(Extracted data entries)
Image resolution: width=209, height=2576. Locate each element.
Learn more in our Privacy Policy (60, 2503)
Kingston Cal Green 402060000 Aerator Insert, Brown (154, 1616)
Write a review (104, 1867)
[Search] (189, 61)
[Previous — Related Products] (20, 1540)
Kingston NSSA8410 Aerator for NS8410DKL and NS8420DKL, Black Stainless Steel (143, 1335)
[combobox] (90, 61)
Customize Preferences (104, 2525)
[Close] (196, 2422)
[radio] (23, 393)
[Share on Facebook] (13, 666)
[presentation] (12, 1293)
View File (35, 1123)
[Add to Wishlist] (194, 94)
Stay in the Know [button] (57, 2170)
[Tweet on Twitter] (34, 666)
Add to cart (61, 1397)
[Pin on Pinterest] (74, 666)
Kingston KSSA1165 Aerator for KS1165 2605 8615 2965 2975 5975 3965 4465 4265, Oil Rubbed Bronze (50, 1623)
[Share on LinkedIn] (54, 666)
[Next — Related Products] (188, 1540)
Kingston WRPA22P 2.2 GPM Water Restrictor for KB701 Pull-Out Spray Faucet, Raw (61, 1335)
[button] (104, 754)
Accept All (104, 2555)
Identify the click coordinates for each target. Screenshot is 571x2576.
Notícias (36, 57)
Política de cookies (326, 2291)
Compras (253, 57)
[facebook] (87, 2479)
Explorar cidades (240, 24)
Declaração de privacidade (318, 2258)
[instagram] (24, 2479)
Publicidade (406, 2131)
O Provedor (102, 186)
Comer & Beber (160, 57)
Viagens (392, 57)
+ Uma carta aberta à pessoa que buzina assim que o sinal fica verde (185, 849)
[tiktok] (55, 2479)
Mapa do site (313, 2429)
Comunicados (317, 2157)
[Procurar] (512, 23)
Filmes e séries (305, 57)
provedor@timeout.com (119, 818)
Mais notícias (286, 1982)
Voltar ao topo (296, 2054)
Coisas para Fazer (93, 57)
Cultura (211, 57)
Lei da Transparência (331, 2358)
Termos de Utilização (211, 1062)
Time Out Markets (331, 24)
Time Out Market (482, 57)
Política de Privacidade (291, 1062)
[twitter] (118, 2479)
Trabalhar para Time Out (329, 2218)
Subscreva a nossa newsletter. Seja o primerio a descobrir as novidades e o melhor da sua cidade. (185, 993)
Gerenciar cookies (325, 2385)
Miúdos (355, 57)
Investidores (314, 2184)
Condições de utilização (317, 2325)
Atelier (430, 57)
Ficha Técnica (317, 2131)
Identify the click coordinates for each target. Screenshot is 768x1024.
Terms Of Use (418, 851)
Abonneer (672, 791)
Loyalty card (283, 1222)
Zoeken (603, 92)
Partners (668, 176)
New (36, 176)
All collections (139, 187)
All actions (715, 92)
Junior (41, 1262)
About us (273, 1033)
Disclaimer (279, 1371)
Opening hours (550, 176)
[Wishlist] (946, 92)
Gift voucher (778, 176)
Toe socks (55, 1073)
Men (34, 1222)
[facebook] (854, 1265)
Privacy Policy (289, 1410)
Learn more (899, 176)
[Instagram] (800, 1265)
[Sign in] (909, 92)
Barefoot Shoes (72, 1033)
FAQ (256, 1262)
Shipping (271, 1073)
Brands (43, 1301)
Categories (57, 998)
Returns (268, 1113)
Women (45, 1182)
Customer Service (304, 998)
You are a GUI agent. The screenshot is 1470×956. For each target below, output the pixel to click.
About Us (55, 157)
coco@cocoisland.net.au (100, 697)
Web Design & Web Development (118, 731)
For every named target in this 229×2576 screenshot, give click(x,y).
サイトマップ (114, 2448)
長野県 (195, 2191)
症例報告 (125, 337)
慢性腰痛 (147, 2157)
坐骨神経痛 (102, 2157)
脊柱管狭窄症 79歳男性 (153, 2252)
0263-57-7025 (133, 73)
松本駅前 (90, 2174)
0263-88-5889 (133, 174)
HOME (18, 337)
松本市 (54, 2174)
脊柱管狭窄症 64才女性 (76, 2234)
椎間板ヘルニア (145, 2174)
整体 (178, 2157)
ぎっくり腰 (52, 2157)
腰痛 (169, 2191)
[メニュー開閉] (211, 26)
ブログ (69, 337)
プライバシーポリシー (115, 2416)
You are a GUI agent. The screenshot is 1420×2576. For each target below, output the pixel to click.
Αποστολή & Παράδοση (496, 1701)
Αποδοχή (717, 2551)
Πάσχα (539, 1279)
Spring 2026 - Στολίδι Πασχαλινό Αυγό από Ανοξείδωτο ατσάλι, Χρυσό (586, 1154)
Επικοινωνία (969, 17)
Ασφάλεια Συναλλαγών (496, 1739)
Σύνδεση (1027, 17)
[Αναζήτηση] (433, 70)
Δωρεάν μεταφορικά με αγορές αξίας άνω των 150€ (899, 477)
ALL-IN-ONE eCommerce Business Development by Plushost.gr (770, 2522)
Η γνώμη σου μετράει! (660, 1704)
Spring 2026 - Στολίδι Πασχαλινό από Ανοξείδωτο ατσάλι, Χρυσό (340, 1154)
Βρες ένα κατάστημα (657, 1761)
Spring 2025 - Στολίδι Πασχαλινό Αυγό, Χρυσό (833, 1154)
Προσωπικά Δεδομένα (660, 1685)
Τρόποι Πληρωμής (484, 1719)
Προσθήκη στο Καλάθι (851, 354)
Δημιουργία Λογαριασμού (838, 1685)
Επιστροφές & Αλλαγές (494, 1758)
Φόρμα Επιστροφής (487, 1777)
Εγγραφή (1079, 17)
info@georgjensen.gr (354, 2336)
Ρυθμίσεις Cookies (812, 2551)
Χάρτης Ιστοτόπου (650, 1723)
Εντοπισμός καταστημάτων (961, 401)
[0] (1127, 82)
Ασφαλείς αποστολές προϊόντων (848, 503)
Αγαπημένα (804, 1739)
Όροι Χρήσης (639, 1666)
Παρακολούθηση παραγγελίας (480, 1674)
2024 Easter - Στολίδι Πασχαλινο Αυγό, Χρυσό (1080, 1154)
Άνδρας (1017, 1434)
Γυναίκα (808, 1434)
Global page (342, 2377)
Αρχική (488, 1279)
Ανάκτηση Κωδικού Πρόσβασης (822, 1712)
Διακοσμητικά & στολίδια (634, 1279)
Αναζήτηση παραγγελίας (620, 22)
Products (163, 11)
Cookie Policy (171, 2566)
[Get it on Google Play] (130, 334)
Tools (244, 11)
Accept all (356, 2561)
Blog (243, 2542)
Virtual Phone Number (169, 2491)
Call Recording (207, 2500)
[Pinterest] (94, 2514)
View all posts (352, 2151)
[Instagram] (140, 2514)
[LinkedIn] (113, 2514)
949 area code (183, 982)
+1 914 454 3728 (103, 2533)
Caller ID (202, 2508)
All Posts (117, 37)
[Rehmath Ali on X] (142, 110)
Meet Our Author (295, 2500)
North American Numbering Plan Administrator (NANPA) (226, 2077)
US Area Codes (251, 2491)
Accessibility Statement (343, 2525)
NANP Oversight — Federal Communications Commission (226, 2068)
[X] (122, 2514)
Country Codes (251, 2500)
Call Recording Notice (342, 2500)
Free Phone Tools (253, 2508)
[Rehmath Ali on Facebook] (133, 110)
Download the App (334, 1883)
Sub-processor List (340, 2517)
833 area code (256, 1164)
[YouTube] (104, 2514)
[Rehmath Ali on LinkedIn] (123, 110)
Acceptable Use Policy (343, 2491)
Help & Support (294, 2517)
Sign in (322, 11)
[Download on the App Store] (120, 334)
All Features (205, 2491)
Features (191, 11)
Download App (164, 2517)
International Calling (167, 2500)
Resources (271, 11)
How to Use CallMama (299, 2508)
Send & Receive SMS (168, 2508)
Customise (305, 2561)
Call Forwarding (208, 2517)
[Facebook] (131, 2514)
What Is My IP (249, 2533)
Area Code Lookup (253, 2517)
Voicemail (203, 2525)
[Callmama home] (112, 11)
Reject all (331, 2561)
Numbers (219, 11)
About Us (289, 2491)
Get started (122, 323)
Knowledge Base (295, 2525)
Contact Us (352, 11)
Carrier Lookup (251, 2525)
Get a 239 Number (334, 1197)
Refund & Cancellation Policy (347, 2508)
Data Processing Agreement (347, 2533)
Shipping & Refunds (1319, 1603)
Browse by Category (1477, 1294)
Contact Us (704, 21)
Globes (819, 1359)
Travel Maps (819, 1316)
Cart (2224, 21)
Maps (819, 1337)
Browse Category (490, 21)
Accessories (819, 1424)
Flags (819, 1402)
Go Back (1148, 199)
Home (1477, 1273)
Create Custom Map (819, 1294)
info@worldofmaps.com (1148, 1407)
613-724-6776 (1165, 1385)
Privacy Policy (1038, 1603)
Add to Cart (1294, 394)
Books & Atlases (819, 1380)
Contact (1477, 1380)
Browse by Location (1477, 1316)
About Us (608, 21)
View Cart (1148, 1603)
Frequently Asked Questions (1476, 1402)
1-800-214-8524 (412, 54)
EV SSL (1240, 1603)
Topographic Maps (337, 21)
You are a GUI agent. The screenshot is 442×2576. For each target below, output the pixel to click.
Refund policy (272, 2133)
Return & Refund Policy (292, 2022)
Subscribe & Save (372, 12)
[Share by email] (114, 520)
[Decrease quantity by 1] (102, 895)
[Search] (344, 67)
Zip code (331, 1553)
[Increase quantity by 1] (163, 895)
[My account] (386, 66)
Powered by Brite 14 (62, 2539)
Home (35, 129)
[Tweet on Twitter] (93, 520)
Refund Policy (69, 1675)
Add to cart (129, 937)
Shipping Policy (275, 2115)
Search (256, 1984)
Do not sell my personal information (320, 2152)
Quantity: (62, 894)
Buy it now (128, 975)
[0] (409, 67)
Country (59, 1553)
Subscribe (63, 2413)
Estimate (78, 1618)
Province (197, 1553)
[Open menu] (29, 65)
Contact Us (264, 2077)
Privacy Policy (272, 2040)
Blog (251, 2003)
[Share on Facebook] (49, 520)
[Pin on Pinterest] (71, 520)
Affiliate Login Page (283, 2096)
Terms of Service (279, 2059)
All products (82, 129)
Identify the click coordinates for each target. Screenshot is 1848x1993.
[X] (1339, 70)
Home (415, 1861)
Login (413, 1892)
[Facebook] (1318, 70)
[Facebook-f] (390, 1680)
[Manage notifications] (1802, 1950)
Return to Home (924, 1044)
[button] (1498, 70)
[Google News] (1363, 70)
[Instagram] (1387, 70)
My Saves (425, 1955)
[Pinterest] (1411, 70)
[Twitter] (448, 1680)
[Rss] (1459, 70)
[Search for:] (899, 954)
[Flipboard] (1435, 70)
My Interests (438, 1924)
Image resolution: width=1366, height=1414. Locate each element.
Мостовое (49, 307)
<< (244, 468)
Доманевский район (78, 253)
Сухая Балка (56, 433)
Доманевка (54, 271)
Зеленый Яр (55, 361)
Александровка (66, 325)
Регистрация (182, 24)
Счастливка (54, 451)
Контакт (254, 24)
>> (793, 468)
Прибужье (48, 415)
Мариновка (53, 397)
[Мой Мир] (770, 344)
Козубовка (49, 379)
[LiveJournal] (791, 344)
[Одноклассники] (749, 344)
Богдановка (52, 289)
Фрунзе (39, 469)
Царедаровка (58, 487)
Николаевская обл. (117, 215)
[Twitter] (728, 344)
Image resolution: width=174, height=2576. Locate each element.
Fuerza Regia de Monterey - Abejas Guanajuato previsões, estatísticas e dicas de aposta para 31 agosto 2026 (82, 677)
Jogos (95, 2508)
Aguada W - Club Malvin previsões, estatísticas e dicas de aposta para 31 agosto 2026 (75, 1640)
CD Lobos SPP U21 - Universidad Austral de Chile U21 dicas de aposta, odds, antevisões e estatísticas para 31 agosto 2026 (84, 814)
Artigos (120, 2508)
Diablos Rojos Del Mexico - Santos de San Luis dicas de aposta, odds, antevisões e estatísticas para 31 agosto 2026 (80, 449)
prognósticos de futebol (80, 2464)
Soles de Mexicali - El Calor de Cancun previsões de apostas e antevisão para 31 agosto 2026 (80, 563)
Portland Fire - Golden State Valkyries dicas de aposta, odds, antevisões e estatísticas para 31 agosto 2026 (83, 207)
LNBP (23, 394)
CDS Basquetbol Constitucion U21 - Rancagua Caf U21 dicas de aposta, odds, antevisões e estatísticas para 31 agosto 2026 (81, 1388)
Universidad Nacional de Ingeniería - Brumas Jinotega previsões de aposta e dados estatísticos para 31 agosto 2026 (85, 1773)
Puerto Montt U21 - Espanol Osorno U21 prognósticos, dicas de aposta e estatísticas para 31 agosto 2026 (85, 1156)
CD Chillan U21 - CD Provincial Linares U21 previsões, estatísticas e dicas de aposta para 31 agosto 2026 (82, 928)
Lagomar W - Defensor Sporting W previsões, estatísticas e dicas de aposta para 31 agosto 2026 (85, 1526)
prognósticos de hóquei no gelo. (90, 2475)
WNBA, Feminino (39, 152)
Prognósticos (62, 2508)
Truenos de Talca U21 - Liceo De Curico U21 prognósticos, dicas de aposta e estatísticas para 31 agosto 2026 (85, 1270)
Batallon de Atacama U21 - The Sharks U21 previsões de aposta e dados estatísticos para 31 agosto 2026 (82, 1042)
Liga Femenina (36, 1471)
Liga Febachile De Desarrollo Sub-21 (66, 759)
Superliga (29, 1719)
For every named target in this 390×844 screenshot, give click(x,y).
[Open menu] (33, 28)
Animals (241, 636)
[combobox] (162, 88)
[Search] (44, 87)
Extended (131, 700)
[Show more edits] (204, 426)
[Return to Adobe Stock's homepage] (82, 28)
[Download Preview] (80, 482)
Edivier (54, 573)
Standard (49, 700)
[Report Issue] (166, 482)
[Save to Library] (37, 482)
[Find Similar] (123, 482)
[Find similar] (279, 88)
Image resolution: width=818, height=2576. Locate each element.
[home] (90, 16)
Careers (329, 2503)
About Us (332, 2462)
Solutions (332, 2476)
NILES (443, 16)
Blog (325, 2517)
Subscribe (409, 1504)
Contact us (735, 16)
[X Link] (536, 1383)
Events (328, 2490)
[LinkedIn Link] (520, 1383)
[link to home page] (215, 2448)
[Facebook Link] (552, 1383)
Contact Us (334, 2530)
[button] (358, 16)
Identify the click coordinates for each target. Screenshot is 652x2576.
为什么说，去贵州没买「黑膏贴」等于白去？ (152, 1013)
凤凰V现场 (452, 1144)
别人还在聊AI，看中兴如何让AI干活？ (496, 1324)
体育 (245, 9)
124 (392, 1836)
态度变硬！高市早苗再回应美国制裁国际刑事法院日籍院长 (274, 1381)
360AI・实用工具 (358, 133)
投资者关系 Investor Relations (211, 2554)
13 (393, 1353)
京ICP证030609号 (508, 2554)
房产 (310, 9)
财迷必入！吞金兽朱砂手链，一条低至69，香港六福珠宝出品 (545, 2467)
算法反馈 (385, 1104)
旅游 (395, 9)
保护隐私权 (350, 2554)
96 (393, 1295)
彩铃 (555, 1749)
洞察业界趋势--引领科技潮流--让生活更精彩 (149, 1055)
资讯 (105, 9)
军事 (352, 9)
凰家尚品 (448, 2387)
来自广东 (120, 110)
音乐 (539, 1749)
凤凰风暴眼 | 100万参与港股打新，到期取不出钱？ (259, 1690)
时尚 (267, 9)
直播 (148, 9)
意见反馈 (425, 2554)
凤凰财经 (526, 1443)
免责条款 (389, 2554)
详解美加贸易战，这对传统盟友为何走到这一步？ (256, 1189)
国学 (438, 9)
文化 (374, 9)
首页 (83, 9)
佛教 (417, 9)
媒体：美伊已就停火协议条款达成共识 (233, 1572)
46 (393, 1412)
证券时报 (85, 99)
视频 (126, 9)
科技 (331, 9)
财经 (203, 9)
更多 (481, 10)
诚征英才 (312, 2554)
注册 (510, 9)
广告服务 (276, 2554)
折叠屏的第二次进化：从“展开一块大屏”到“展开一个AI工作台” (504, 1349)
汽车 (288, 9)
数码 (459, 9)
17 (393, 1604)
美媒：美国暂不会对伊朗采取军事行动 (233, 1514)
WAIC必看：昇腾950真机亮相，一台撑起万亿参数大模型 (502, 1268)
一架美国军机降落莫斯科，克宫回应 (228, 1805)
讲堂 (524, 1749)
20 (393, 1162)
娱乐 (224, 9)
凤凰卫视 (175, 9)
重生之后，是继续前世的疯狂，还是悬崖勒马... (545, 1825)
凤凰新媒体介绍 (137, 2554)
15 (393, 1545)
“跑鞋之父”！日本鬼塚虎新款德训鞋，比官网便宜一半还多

**Exercise prompt**:
When the line with "For every named target in this 229×2576" is reached in the data above, begin copying, and stop after the line with "プライバシーポリシー (115, 2416)"; copy each line exactly, both ends included.

**Response**:
For every named target in this 229×2576 screenshot, give click(x,y).
サイトマップ (114, 2448)
長野県 (195, 2191)
症例報告 (125, 337)
慢性腰痛 (147, 2157)
坐骨神経痛 (102, 2157)
脊柱管狭窄症 79歳男性 (153, 2252)
0263-57-7025 (133, 73)
松本駅前 (90, 2174)
0263-88-5889 (133, 174)
HOME (18, 337)
松本市 (54, 2174)
脊柱管狭窄症 64才女性 (76, 2234)
椎間板ヘルニア (145, 2174)
整体 (178, 2157)
ぎっくり腰 (52, 2157)
腰痛 (169, 2191)
[メニュー開閉] (211, 26)
ブログ (69, 337)
プライバシーポリシー (115, 2416)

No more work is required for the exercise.